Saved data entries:
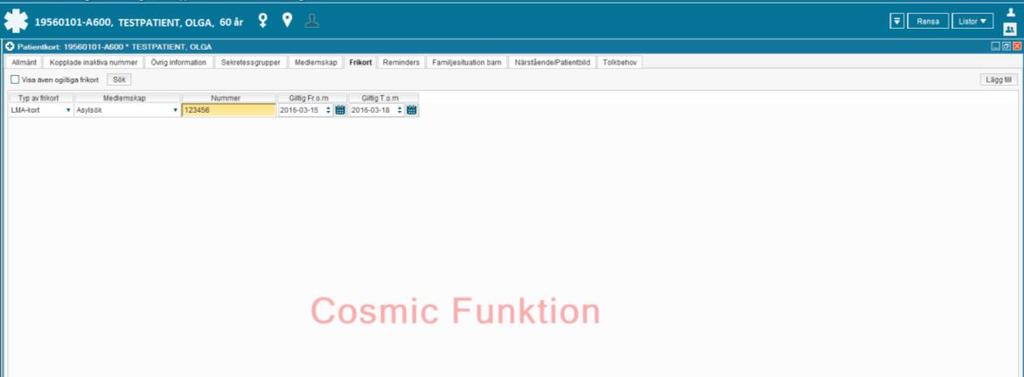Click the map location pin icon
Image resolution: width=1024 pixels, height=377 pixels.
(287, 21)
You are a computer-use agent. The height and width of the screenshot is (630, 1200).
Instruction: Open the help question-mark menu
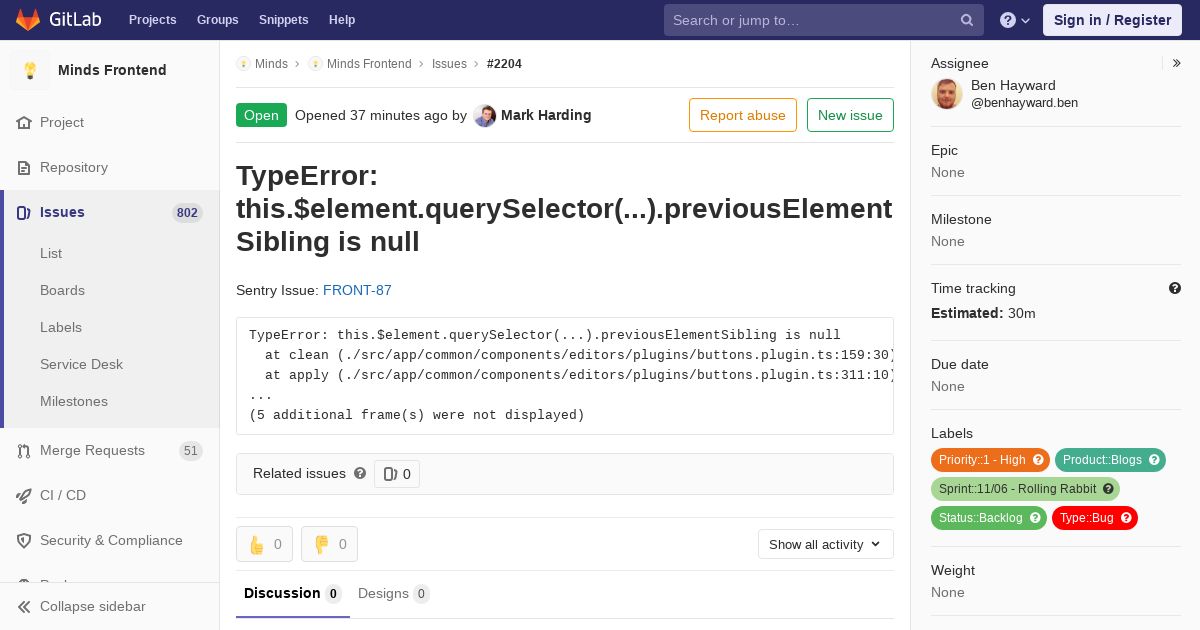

Work order - Repeat the lines of the records verbatim, starting at the line containing "You are a computer-use" and stopping after the final line. Images stay out.

Solution -
You are a computer-use agent. The height and width of the screenshot is (630, 1200).
Instruction: Open the help question-mark menu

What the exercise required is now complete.